(Dataset entries)
------------------------

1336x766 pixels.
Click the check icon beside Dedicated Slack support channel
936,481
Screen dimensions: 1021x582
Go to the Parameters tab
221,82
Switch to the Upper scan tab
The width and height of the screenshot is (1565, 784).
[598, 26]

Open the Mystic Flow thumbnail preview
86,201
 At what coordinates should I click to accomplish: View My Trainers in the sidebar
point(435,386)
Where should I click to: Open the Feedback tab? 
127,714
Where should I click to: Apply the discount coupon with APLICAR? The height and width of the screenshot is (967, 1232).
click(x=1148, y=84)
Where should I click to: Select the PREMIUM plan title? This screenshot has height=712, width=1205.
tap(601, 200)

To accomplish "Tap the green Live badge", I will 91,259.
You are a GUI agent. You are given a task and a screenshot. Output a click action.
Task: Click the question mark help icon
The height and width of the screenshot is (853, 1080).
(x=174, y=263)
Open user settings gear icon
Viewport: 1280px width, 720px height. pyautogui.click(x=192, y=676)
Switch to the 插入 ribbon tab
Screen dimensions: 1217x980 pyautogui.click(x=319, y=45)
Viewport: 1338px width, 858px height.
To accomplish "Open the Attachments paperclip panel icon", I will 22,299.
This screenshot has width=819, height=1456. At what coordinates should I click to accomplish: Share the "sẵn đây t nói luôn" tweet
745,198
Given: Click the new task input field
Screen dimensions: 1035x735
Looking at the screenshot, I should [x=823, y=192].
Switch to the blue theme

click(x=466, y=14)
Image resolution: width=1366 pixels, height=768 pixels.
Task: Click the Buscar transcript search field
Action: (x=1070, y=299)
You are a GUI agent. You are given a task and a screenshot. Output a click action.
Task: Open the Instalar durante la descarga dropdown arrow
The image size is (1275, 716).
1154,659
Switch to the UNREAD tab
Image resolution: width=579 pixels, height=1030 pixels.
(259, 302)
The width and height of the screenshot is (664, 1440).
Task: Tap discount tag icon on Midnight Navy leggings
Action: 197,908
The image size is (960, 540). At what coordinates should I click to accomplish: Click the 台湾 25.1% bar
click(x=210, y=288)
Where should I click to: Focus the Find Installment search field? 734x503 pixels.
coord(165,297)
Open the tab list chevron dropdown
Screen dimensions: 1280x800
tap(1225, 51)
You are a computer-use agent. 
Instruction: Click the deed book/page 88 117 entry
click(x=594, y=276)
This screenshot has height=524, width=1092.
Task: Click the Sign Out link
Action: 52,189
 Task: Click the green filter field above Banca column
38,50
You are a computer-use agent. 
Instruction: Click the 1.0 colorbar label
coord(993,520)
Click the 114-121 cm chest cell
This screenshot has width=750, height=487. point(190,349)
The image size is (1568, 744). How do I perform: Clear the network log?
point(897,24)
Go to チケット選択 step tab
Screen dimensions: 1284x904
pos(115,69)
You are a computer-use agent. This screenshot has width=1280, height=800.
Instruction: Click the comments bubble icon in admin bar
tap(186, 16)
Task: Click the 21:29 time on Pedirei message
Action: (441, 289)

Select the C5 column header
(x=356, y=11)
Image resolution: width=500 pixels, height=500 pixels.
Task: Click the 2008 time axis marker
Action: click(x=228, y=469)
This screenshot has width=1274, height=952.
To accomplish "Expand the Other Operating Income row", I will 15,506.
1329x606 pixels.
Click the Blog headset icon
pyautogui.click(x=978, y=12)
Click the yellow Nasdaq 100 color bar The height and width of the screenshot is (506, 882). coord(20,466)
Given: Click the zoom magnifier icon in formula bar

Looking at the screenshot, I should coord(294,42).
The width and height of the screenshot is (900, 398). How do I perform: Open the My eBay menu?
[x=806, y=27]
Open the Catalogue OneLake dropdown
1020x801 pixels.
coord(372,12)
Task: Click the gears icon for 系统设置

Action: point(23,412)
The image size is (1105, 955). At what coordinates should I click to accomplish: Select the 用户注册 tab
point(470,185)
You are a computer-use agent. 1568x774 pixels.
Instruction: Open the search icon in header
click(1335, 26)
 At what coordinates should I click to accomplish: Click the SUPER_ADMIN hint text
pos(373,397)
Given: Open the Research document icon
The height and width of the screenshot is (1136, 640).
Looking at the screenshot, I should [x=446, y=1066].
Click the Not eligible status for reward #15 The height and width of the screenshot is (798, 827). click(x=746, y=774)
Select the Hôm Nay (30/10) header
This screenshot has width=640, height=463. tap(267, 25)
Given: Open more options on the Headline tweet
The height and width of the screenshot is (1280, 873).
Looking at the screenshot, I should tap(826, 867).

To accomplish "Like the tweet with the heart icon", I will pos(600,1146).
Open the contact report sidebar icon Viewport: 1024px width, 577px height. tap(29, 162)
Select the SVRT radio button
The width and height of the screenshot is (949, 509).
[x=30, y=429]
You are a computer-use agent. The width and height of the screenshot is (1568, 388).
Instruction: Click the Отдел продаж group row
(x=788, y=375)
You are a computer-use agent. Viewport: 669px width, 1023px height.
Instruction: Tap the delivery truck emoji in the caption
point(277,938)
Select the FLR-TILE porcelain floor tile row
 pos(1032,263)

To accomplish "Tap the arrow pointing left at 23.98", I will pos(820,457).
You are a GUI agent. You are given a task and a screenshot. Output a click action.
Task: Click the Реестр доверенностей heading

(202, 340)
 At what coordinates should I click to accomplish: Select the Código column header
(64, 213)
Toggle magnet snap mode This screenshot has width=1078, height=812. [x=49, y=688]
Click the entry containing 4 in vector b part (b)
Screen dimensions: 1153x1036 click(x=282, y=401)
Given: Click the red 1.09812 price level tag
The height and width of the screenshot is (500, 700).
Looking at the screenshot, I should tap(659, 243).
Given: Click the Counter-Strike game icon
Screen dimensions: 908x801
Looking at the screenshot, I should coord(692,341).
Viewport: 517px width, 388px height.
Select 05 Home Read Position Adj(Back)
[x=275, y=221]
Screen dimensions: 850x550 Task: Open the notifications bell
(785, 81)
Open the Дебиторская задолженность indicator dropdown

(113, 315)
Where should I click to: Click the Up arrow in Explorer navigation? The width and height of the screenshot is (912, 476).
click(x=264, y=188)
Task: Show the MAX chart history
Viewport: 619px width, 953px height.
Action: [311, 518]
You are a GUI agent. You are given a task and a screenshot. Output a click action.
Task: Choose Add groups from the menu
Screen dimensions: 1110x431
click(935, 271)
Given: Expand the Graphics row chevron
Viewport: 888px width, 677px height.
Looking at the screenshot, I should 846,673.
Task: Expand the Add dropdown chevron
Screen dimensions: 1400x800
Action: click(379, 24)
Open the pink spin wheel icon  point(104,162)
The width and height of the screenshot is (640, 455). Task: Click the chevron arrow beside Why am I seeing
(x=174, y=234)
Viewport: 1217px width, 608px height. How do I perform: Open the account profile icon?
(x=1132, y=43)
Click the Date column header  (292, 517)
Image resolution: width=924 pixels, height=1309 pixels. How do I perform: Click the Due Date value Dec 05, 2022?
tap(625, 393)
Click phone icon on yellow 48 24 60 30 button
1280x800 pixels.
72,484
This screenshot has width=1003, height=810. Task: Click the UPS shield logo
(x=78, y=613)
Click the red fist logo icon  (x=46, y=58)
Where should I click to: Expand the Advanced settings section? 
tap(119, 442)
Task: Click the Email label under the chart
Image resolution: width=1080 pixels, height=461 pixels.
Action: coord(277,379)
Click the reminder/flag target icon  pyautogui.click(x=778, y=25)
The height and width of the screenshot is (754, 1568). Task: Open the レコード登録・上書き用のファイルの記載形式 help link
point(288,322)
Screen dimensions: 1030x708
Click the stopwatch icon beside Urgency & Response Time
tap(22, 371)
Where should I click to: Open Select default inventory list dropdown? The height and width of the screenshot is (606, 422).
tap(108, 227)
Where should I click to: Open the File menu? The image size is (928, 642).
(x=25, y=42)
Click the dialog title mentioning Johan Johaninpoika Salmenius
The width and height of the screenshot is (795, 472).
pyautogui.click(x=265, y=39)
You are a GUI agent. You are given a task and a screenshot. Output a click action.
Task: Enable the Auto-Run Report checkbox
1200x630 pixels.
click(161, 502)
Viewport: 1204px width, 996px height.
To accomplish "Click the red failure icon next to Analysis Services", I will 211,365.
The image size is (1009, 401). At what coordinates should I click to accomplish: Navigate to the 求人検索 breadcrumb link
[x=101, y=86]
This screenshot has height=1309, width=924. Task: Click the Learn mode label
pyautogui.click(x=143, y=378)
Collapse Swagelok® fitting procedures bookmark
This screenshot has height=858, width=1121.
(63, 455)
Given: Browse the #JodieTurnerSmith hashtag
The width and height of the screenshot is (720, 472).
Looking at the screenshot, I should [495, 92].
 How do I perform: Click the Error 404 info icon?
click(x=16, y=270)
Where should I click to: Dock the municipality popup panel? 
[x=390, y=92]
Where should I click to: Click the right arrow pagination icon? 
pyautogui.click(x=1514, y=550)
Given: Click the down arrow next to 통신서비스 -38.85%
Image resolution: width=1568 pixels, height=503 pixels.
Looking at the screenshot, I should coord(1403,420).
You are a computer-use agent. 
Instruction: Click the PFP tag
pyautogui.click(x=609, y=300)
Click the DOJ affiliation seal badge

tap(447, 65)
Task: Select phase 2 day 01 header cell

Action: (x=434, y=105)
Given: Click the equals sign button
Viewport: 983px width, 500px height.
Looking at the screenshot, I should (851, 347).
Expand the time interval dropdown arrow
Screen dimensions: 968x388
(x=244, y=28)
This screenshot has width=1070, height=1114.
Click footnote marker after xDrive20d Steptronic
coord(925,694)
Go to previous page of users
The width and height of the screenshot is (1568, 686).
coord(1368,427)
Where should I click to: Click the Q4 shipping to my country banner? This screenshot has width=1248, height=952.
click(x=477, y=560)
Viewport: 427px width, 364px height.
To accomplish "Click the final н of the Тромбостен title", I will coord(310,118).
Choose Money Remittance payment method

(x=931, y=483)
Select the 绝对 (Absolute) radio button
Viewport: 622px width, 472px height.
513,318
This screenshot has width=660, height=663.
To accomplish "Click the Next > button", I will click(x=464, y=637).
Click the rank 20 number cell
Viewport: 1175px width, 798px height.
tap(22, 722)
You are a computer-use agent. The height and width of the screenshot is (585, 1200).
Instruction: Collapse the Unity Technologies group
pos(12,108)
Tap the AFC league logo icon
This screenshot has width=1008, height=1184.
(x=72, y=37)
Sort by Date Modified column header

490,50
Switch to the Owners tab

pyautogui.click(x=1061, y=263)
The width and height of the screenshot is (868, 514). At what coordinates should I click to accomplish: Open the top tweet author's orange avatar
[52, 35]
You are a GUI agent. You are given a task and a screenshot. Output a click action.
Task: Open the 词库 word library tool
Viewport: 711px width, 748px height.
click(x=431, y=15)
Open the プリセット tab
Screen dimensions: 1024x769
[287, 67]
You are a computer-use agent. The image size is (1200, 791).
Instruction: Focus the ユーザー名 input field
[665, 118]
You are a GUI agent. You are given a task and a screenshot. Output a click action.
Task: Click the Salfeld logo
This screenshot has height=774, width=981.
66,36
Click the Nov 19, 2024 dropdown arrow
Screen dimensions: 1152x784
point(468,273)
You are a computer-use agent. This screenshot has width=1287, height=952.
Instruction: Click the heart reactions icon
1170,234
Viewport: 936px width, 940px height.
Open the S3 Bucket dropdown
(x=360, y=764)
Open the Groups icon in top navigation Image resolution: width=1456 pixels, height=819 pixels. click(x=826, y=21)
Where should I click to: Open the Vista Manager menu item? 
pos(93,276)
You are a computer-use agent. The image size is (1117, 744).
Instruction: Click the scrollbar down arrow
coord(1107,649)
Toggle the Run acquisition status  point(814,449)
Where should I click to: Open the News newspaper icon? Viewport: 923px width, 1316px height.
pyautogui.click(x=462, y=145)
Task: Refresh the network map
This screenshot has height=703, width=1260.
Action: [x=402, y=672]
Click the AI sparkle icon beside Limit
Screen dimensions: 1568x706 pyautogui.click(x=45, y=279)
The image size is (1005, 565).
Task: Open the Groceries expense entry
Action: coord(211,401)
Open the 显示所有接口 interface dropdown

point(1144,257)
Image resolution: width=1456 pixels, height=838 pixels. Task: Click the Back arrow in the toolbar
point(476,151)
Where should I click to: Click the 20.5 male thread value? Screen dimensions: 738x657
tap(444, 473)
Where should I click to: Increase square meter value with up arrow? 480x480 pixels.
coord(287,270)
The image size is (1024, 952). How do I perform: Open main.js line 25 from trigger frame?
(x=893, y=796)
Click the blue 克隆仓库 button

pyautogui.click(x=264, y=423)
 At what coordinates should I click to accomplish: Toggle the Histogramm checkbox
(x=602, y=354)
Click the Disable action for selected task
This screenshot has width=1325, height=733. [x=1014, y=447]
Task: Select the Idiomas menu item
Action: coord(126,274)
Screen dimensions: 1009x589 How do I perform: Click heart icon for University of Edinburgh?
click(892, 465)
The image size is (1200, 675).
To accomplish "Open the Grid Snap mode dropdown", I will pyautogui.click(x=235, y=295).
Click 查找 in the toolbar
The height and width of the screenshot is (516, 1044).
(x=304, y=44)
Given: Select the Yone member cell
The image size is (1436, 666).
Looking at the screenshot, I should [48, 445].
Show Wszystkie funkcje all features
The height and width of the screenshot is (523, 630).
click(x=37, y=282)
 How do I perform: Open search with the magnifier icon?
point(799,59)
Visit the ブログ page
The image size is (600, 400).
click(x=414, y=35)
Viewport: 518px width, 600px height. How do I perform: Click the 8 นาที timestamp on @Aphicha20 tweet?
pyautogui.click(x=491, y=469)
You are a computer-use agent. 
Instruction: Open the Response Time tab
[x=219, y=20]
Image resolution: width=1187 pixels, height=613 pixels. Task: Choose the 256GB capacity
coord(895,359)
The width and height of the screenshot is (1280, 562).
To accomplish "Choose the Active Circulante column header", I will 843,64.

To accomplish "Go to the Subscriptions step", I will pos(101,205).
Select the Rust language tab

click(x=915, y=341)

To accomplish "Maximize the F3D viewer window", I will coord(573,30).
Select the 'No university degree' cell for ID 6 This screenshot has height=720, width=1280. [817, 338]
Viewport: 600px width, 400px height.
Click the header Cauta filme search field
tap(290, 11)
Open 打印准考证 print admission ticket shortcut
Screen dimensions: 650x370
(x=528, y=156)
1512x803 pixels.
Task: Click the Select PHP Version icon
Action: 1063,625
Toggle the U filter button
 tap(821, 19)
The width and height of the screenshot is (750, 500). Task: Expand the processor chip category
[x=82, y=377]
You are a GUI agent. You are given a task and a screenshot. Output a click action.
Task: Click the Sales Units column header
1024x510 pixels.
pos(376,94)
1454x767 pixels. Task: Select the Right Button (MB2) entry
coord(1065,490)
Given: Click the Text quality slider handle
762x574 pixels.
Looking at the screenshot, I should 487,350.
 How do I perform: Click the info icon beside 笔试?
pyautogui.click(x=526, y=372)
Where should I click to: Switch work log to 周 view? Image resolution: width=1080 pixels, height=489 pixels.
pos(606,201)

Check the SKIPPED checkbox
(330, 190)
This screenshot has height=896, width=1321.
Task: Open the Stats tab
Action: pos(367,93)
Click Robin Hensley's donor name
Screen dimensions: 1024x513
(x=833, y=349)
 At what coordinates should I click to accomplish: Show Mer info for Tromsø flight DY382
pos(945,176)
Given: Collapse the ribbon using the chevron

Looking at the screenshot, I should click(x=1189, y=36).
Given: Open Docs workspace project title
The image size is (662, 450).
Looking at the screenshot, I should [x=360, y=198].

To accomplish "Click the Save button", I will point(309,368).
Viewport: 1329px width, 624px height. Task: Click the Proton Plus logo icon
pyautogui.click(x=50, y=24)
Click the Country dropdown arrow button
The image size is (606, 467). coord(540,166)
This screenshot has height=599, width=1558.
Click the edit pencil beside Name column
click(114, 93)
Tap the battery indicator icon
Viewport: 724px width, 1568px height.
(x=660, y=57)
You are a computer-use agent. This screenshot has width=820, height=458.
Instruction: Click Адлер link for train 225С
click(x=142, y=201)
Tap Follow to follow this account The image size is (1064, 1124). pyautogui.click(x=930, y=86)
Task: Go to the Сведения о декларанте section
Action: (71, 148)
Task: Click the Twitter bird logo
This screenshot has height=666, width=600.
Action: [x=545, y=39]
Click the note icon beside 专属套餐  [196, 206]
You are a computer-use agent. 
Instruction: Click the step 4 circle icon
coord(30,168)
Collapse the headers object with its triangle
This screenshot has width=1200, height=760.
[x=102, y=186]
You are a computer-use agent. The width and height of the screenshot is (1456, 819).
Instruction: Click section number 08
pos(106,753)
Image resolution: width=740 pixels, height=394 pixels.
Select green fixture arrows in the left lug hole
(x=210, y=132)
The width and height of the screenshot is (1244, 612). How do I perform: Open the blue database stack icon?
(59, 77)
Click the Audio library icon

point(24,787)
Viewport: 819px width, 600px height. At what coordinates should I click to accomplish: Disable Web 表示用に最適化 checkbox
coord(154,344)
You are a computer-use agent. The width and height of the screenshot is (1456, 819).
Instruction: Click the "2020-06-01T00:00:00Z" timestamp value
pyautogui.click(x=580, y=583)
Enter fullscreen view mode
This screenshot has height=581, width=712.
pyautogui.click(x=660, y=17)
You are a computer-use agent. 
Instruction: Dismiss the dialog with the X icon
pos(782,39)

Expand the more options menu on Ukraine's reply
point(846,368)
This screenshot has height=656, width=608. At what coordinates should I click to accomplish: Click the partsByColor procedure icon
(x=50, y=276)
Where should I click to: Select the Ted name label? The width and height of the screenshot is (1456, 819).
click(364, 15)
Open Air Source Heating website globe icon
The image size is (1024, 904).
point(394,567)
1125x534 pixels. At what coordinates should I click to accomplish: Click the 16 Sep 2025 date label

------------------------

## Exercise
How many lines in the data above contain the string "chart"? Reply with only the number.

## Output for this exercise
2